Présentation de la Plate-forme migrants :

La Cimade participe activement aux activités de la Plate-forme migrants qui a été crée en mars 2004 et rassemble, autour de la question des migrants et d’une charte éthique, différentes associations marocaines, espagnoles et françaises (AFVIC, Alter Forum, AMDH, AMERN, ATMF, APDHA, ATTAC-Rabat, Caritas, Cimade, EEAM, Homme et environnement, les Pateras de la Vida), des chercheurs et les Eglises présentes au Maroc afin d’échanger, d’analyser et de coordonner les différentes actions concernant les migrations au Maroc. La Plate-forme réunit aujourd’hui une dizaine d’associations et deux membres individuels fondateurs, dont plusieurs représentants sont aujourd’hui présents. Elle se réunit tous les trimestres afin de faire le point sur la situation sur le terrain, de discuter des projets ou travaux en cours des associations membres et pour réfléchir à la manière de travailler efficacement ensemble.

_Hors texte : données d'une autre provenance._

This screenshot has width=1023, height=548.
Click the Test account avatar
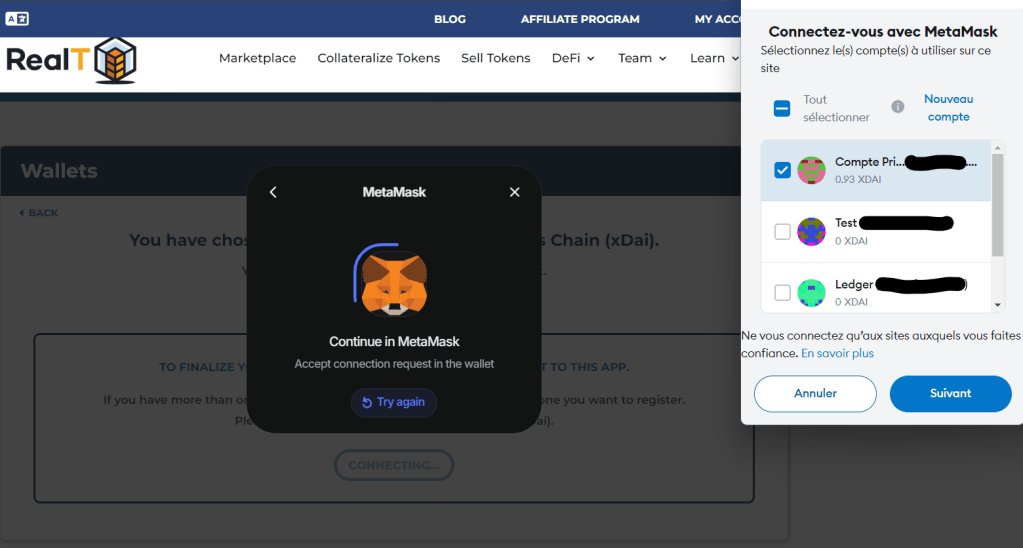(811, 231)
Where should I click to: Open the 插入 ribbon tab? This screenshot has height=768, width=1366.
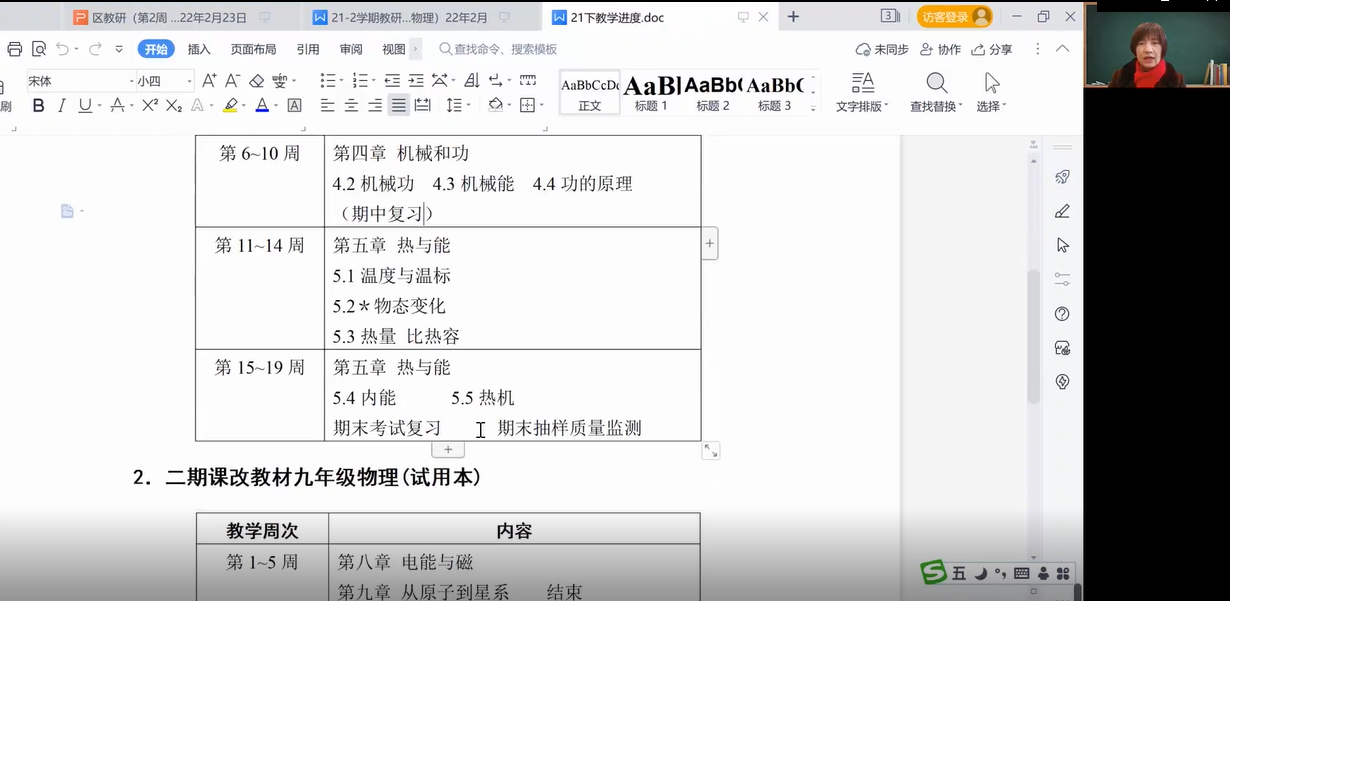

Situation générale au Maroc

Le Maroc, comme d’autres pays du Maghreb et de manière plus large les pays frontaliers de l’UE, est devenu, avec la fermeture des frontières européennes, un pays de transit pour de nombreux migrants souhaitant se rendre en Europe et se retrouvant bloqués aux portes de celle-ci.

Les lieux de rassemblements les plus importants des populations subsahariennes au Maroc sont :

 Oujda au Nord-Est, ville frontalière avec l’Algérie qui constitue un des points d’entrée au Maroc,
 Les forêts proches des enclaves espagnoles de Ceuta et Mellilla d’où les migrants tentent ce qu’ils appellent « l’attaque des grillages »,
 Le Sud du Maroc, principalement aux environs de Laayoune d’où certains migrants tentent la traversée en pateras vers les Iles canaries.
 Et les grandes agglomérations telle que Rabat, Casablanca, Fès et Tanger où les migrants trouvent généralement refuge dans les quartiers populaires.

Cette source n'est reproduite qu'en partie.